Chemnitz im Spätsommer 2018: Ein schreckliches Verbrechen sorgt für ein neuerliches Beben unter den Füßen von hunderten Hohlbirnen. Schnell werden Springerstiefel geschnürt, schwarz-weiß-rote Flaggen gehisst und die Fäuste geballt. Wieder einmal ziehen trinkfeste Wutbürger und bürgerkriegsgeile Neonazis durch die Straßen der sächsischen Provinz und hinterlassen dabei ein Trümmerfeld aus Blut und Angst.

Unschuldige Menschen werden gehetzt und gejagt wie wilde Tiere. Die Polizei ist überfordert.
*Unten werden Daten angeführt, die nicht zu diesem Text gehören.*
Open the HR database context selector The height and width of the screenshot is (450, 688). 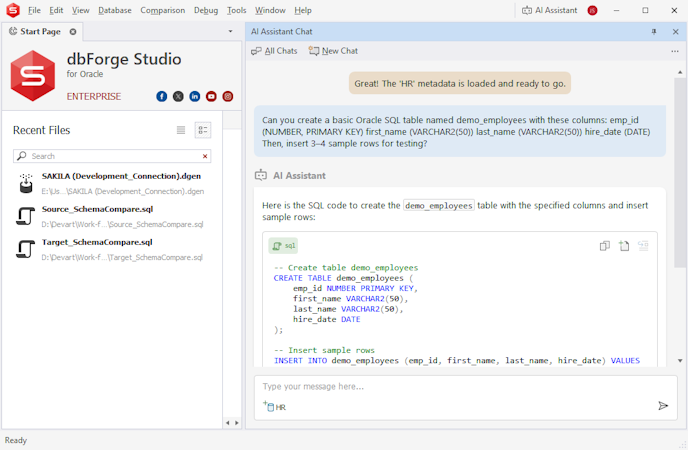[x=274, y=407]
Der Normalbürger hat Angst. Und die Politik schaut zu. Was tun? Wie könnte man eine nachhaltige Botschaft versenden, die den Anti-Rechts-Widerstand mobilisiert und vor allem auch all jene erreicht, die mit Ist-schlimm-aber-geht-mich-nichts-an-Scheuklappen durchs Leben schleichen?

"Wie wär's mit Musik?", schallt es plötzlich durch die Republik. Na klar, Musik verbindet! Tolle Idee! Wer hat denn alles Zeit und Lust? Die meisten der Chemnitzer Erstschicht-Polizisten haben ihre Helme noch auf, da werden in Düsseldorf, Berlin und Rostock bereits Gitarren und Verstärker auf den Laster gehievt.
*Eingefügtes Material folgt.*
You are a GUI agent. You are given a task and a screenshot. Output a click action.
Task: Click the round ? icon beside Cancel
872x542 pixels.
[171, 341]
Der geschwollene Stinkefinger

Na klar, Die Toten Hosen marschieren wieder vorneweg, wenn es um die musikalische Verteidigung des gesunden Menschenverstands geht. Sehr löblich. Ebenfalls mit im "Wir sind mehr"-Festival-Boot sitzen die beiden Hip Hop-Maestros Casper und Marteria, die Kollegen von K.I.Z, die Punkrocker von Feine Sahne Fischfilet und Kraftklub und noch viele mehr. Sie alle wollen dem rechten Mob den geschwollenen Stinkefinger zeigen. Und das ist auch gut so.

Noch besser wäre es allerdings, wenn sich neben den üblichen Verdächtigen auch mal die Leute positionieren würden, die hierzulande in puncto Einfluss und Inspiration am längsten Hebel sitzen. Als da wären beispielsweise: der nahezu komplette Deutschpop-Kader, angeführt von Capitano Mark Forster und seinen Spielmacher-Strategen Max Giesinger, Andreas Bourani, Wincent Weiss und Co.

Ein Tritt in den Allerwertesten

Man stelle sich nur einmal vor, was ein Satz, wie "Hallo Chemnitz, ich bin heute hier, um rechtem Gedankengut und blindem Hass eine schallende, musikalische Ohrfeige zu verpassen!", aus dem Mund eines Mark Forster in Millionen deutschen Jugendzimmern bewirken könnte. Aber nein, bloß nicht anecken, heißt die Devise.

In Chemnitz wird kein "Like A Lion", kein "Feuerwerk" und auch kein "80 Millionen" durch die Boxen schallen. Es wird auch kein Rammstein-Feuerwerk zu sehen sein. Ein spontanes Anti-Rechts-Bekenntnis der Böhsen Onkelz wird ebenfalls nicht zu vernehmen sein, auch kein wohlphrasiert geträllerter "Stoppt den Hass!"-Chor aus den Kehlen von Andrea Berg, Dieter Bohlen und Helene Fischer.

Statt atemlos, tanzt die Creme de la Creme der deutschen Mainstream-Rock- und Pop-Landschaft lieber tatenlos durch die Nacht - und das nicht zum ersten Mal. Das ist nicht nur traurig, sondern auch ein Tritt in den Allerwertesten all jener, die sich dieser Tage - mal wieder - auf zwingend notwendigem Konfrontationskurs bewegen.